Canfield graduate and Carnegie Mellon University student Christina Brandt is heading to Glendale, Calif. Jan. 27 to take part in a competition based around engineering and imagination when she attends Walt Disney Imagineering's 23rd Imaginations competition.
The event brings university teams from across the nation together to showcase their talents.
According to publicity spokesperson Laura Shane, six teams were selected for the competition. The teams presented ideas to meet the challenge of selecting a large and densely populated urban area and design an experience that temporarily or permanently transforms the city for the enjoyment of its citizens and visitors.

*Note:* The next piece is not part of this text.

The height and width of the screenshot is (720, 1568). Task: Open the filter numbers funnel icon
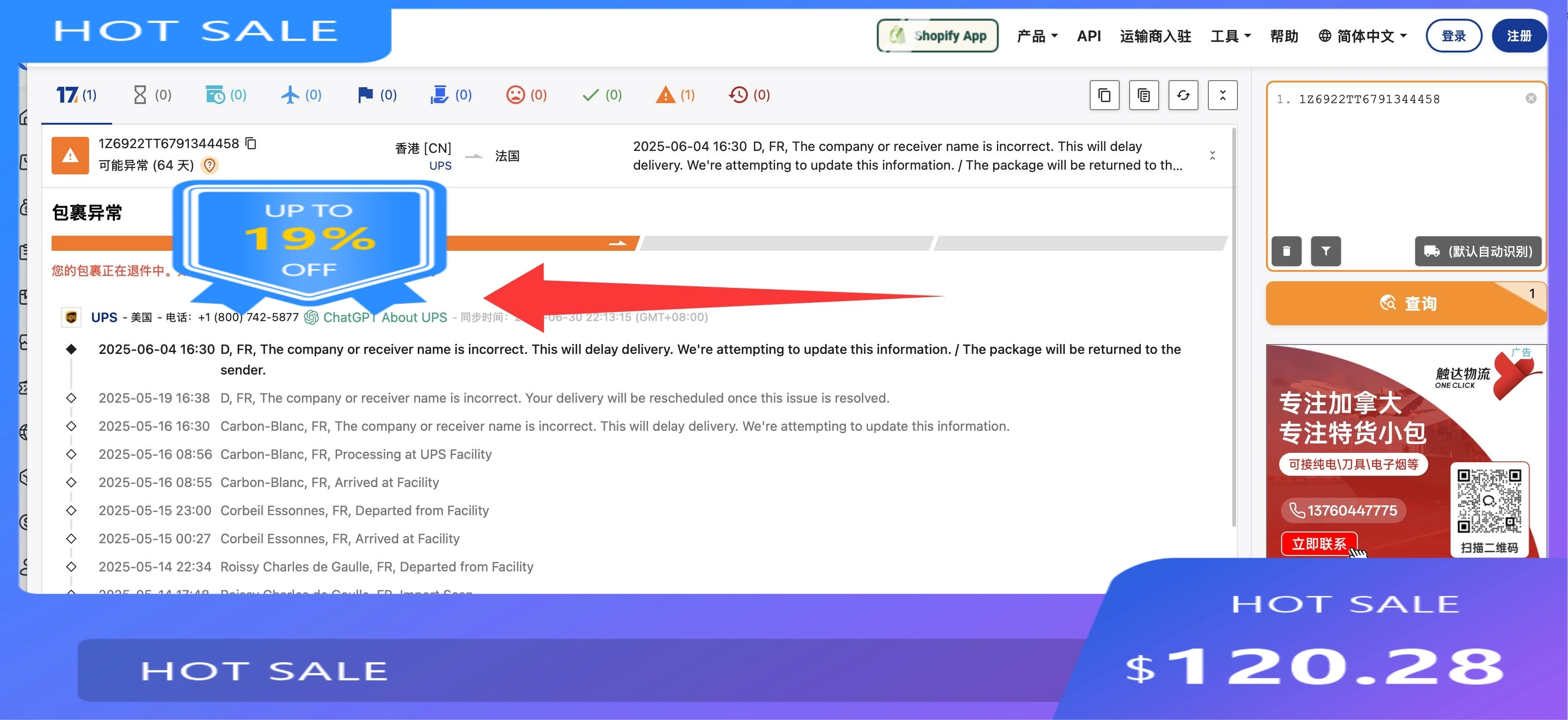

Photo special to the Town Crier
Christina Brandt, a Canfield High School graduate and student at Carnegie Mellon University, has been named a finalist in the 23rd Walt Disney Imagineering's Imagination design competition.
"This year's six teams of finalists represent California Institute of the Arts, Carnegie Mellon University, San Diego State University, Savannah College of Art and Design, University of California Los Angeles and University of Pennsylvania," Shane said.

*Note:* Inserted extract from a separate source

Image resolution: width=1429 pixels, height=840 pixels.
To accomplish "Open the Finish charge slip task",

The six finalist teams are awarded five-day, all-expense-paid trip to Imagineering in Glendale, from Jan. 27 to 31. During that week, the teams will present their projects to Imagineering executives. They will also have an opportunity to meet and network with Imagineers, go behind the scenes where Disney magic is created, and interview for paid internships during their visit.
As to judging the competition, a panel of Imagineering judges will apply the same criteria to the entries as they would to their own work, including the team's ability to collaborate across different disciplines and backgrounds, the mastery of individual skills, whether the project provides an engaging guest experience, an understanding of the local and tourist market in the chosen location for the project, the ability to tell a compelling and engaging story and knowledge and passion for the Disney brand and Walt Disney Imagineering.
According to Shane, the competition comes with awards on the final day. The the top three placed teams will be awarded cash prizes with first place receiving $3,000. The competition, Shane said, also is a good place to showcase talent as Disney uses Imaginations as a way to reach the widest possible talent pool for future employment.
For Brandt and fellow Carnegie Mellon team members Matthew Ho, Angeline Chen and John Brieger, the project they are presenting involves two distant cities. Titled "Antipode," the presentation involves a two-week long festival of cultural exchange in Bangkok, Thailand and Lima, Peru. The two cities are antipodal to one another, meaning they are on exact opposite ends of the globe. Magical whispering trees serve as portals between the two cities and as an entry into the narrative surrounding the festival. Throughout the two weeks, memories stored in the tree in Lima will leak out in Bangkok, and vice-versa, setting the stage for a series of events that transpose Lima and Bangkok's culture and experience. Through market swaps, cultural performances, live web portals and more, Antipodes turns the everyday into the extraordinary as part of an evolving dialogue between the cities of Lima and Bangkok.
Shane said the projects and concepts presented are not necessarily intended to be built by Disney, but are simply a way for the entrants to demonstrate their skills and creative abilities.